India’s tiny elite (sometimes called “first-world Indians”) aggressively promote the triumphalist myth of a “superpower India” that is the lynch-pin for order and security for the South Asian region. Pakistan is the great bogey man, fanning Islamist militancy within Indian’s borders. Most well-to-do Indians are either ignorant or unconcerned about the routine use of torture by the police and armed forces (especially against dalits and Muslim youth), their covert military involvement in neighbouring countries, and their government’s violation of UN sanctions by selling weapons to the Burmese junta in exchange for oil and natural gas.
The Indian electoral machinery is awesome, and quite properly deserves the world’s admiration every five years. But for India’s millions, democracy means very little beside voting. When two-thirds of women are illiterate, and grinding poverty so pervasive, politicians with empty promises buy block votes (e.g. an entire slum or a particular caste group). The private wealth of some parliamentarians outweighs the budgets of many states.
But it is not only the poor who expose the limitations of Indian democracy (and indeed of all neighbouring South Asian nations). Take Gujarat, for instance, one of the most prosperous and better-educated of Indian states. In February 2002, an estimated 2000 Muslims were killed, 400 Muslim women raped, 563 places of religious worship were damaged and 250,000 Muslims directly displaced by marauding mobs. The BJP state government, directly responsible for the carnage, enjoys an absolute majority in the legislative assembly and was voted back into power three times. The Chief Minister, Narendra Modi, was banned by the US government from entry to the US. But he is actively wooed by many Indian corporations, including the mega-corporation Tata.

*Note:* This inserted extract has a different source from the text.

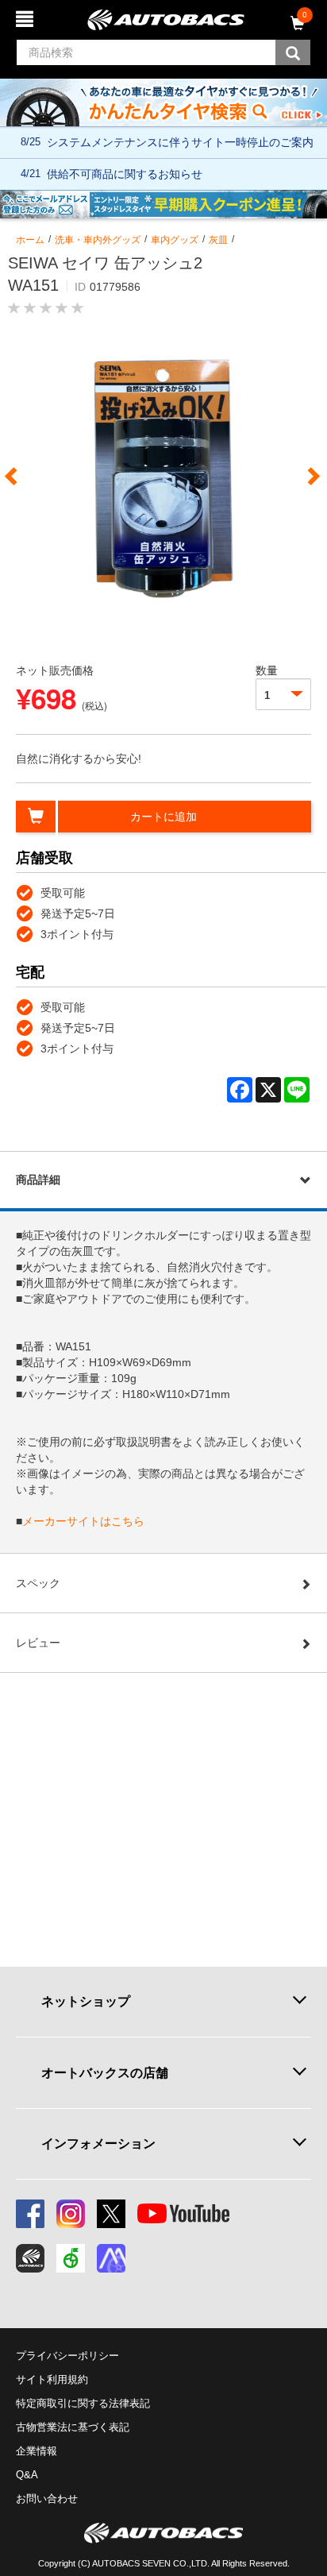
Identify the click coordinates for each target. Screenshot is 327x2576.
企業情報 (36, 2451)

Today, seven years later, the situation has not changed for the Muslims living in Gujarat. More than 150,000 people are living in relief colonies set up by Muslim organizations which receive no help from the state government. Under draconian laws selectively targeting Muslims, many Muslim young men languish in jails without charges being levelled against them.
Where are the Christian journalists, artists, filmmakers or novelists who draw our gaze to such “forgotten people” and help us to view the world from the underside?